Making a great start with OKRs
Roger Longden is an experienced OKR coach and consultant, having supported over 20 companies in implementing OKRs — including Catena Media, Bede Gaming, and business accelerators like Techstars in Berlin.
Roger’s journey with OKRs began when he met Brett Knowles, one of the world’s foremost experts in strategy execution and measurement.
We asked Roger how companies can get a great start with OKRs.
Getting started with OKRs: Roger Longden’s advice
What should companies focus on when introducing OKRs?
To begin, the leadership team should define the core business priorities for the next twelve months. Ideally, this is drawn from a three-year business plan, narrowing down to the top three or four annual priorities, which become the company’s “strategic” OKRs. Typically, these might include objectives around revenue, product, and people/organization.
From here, break down the annual company OKRs into actionable 90-day goals — or “tactical” OKRs — for each quarter. While some companies may use biannual or tertiary cycles, quarterly OKRs are the most common. Each objective should be ambitious yet attainable, supported by clear, measurable key results. Aim for no more than three key results per objective, each owned by a senior team member.

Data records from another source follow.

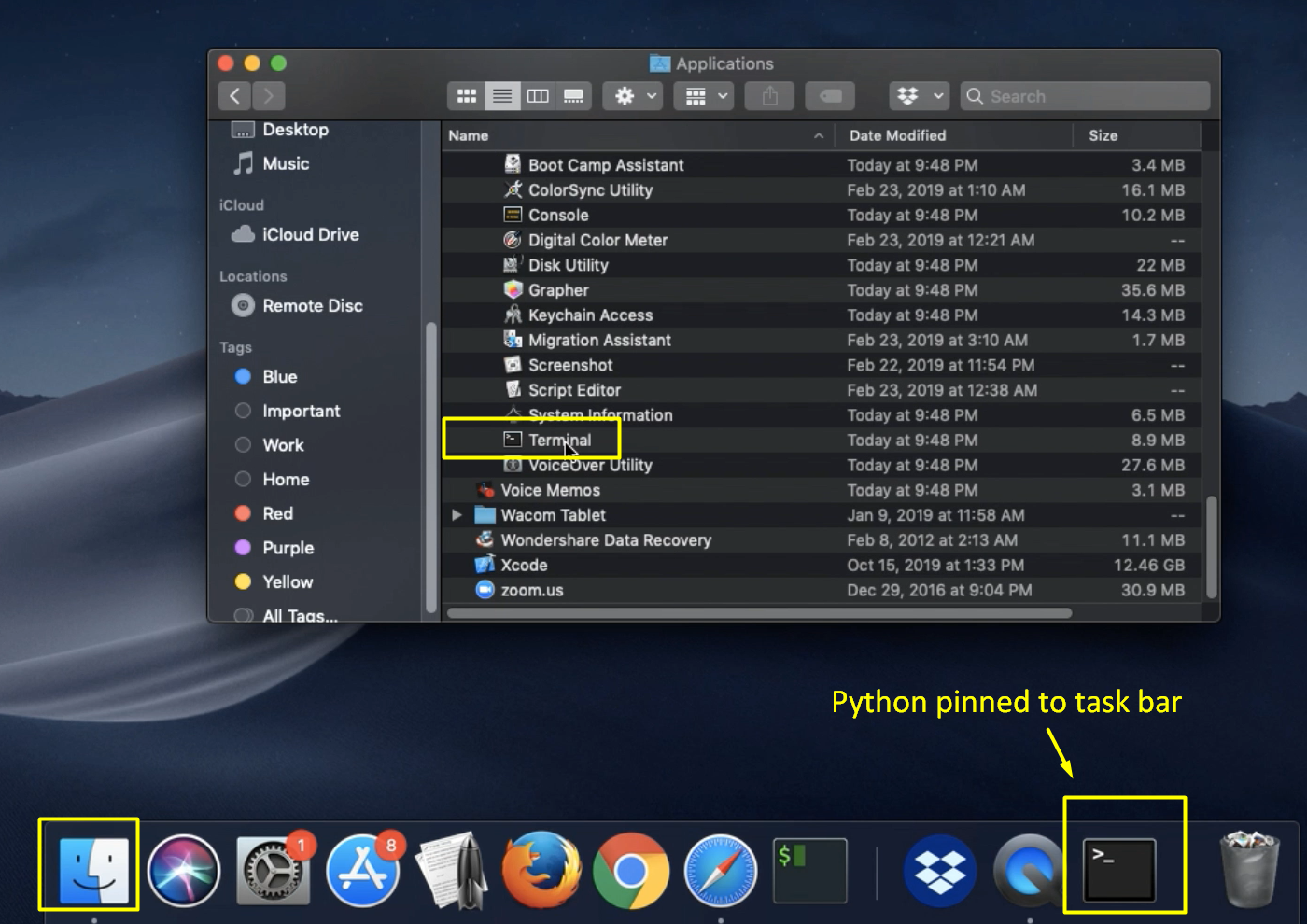The width and height of the screenshot is (1307, 924).
Task: Open the Trash in the Dock
Action: click(x=1249, y=870)
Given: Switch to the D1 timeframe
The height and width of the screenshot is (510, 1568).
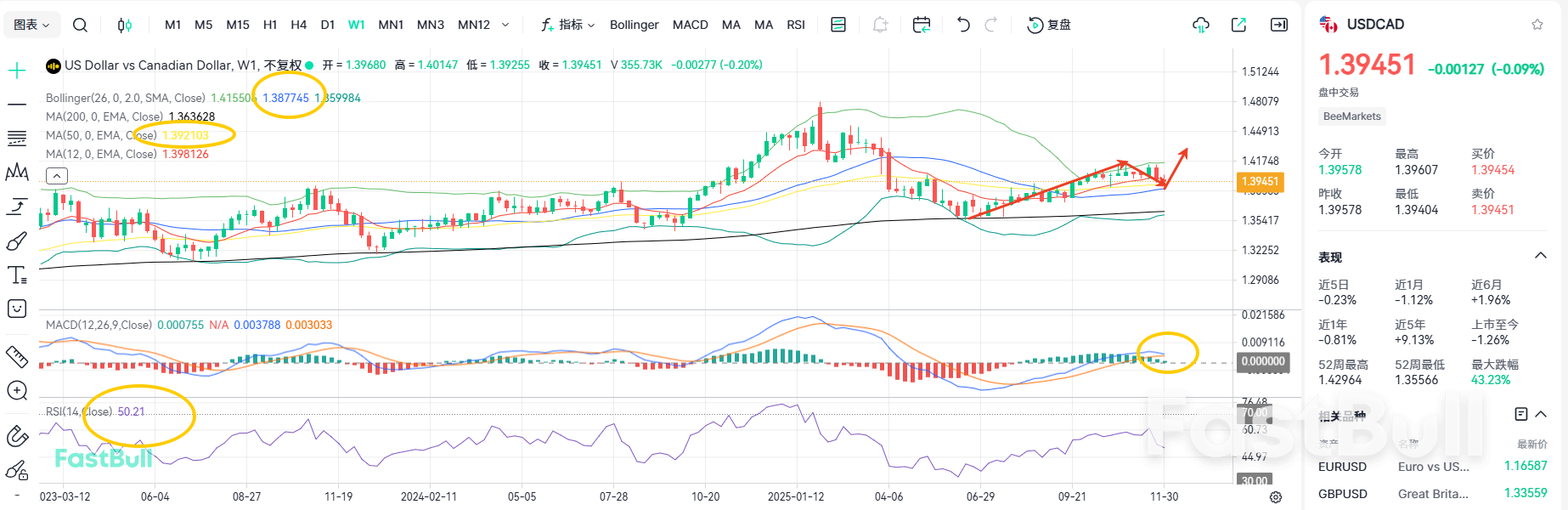Looking at the screenshot, I should [327, 26].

Setting effective OKRs takes practice. The challenge is to make them ambitious without being overwhelming. The key is to start and refine them over time as the company gains experience.

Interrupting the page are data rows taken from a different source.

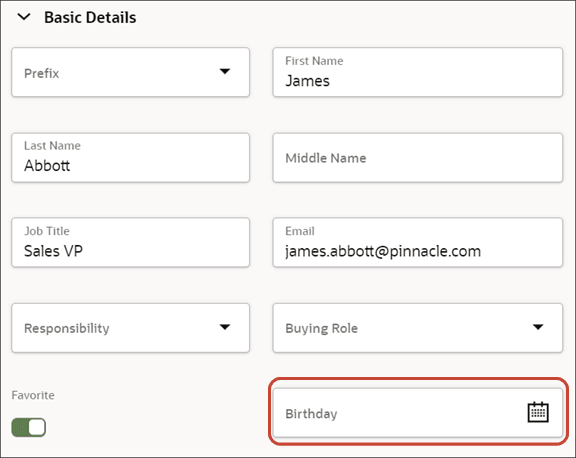Click the Birthday date input field
Screen dimensions: 576x458
(418, 413)
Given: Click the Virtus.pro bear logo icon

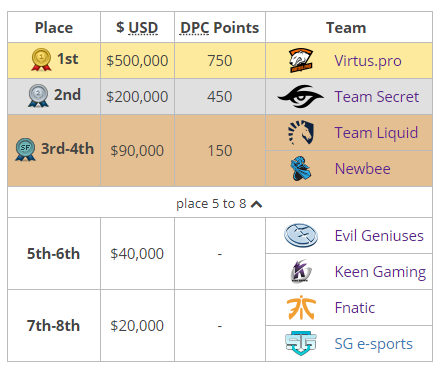Looking at the screenshot, I should (x=301, y=60).
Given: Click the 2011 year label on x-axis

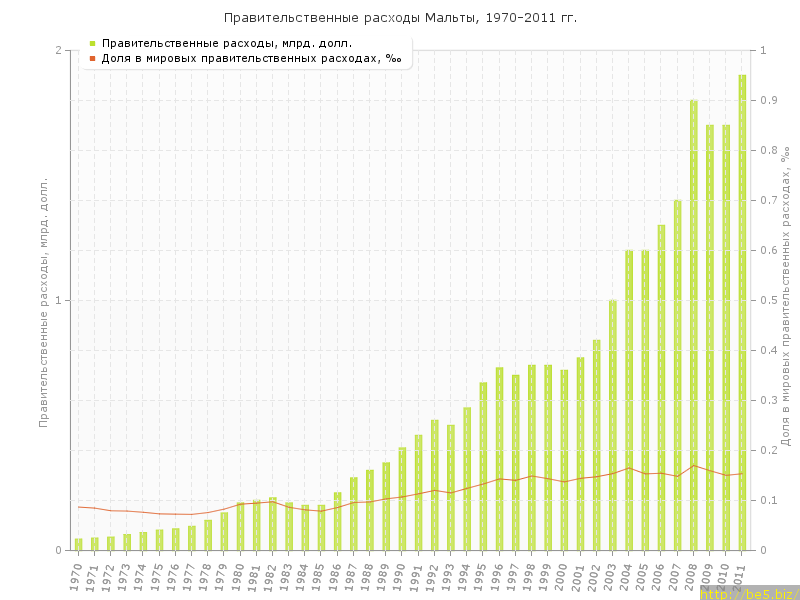Looking at the screenshot, I should 740,574.
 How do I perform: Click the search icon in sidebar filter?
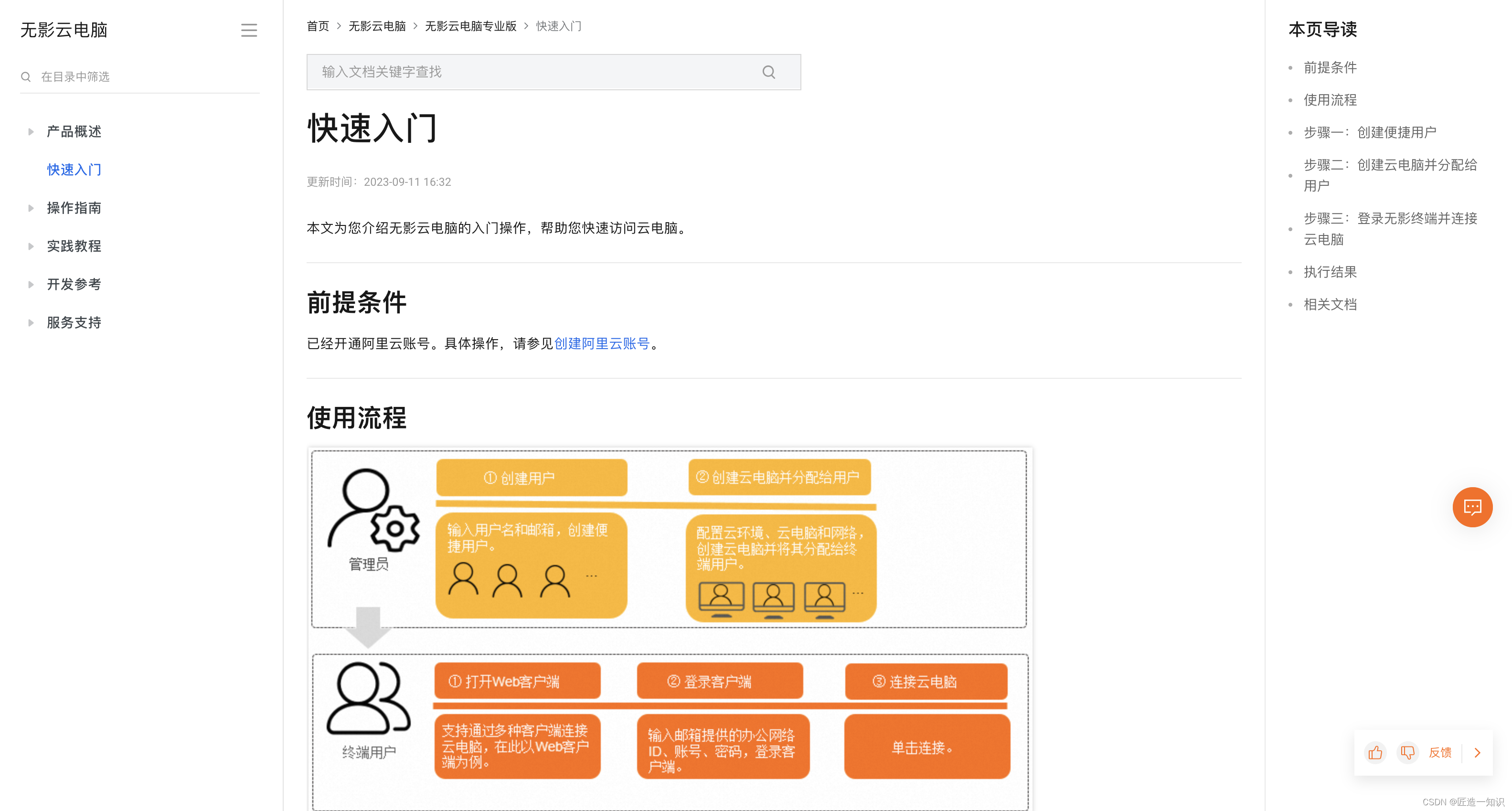point(26,77)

Aligning OKRs across teams
Once the company’s quarterly OKRs are defined, each team should outline how they can contribute to these goals. Teams typically set one to three team OKRs per quarter, aligned with company OKRs. This process involves both top-down direction and bottom-up input, fostering discussion between teams and leadership on achieving these objectives.
Allowing room for these discussions is valuable as it often surfaces important insights. However, it’s also essential to avoid getting bogged down in perfectionism. OKRs improve with practice, and a learning curve is expected.
Setting individual OKRs
Individual OKRs are similarly defined through top-down and bottom-up collaboration, aligning each person’s OKRs with team goals. Individual OKRs help employees prioritize and focus their efforts effectively.
Clear ownership is crucial. Each company or team OKR should have a designated owner, even if multiple people contribute. For example:
Making OKRs a regular focus
For OKRs to drive meaningful results, they need regular attention. Establish OKR check-ins and routines early on. Tools can reinforce these habits, making your OKR system more successful. Sprint methodologies are particularly effective, with biweekly meetings to set short-term priorities and review recent progress. Additionally, monthly senior leadership meetings can help align OKR progress and maintain company-wide confidence.
Tracking OKR progress and confidence is useful — for example, using a simple flag system (on track, needs attention, off track) or a traffic light (green, orange, red) to monitor each objective’s status. This focus helps prioritize discussions and actions, ensuring everyone is aligned.
Conducting OKR reviews and retrospectives
At the end of each OKR period, a full review should be conducted by the leadership team, covering all team and company OKRs. This includes not only assessing OKR achievements but also reflecting on the OKR process itself.
Reviews and retrospectives, ideally held in the third monthly meeting of each OKR period, help fine-tune the process and set more effective OKRs for the upcoming period. New OKRs should always be finalized by the start of the new period, ensuring a fresh start with clear goals.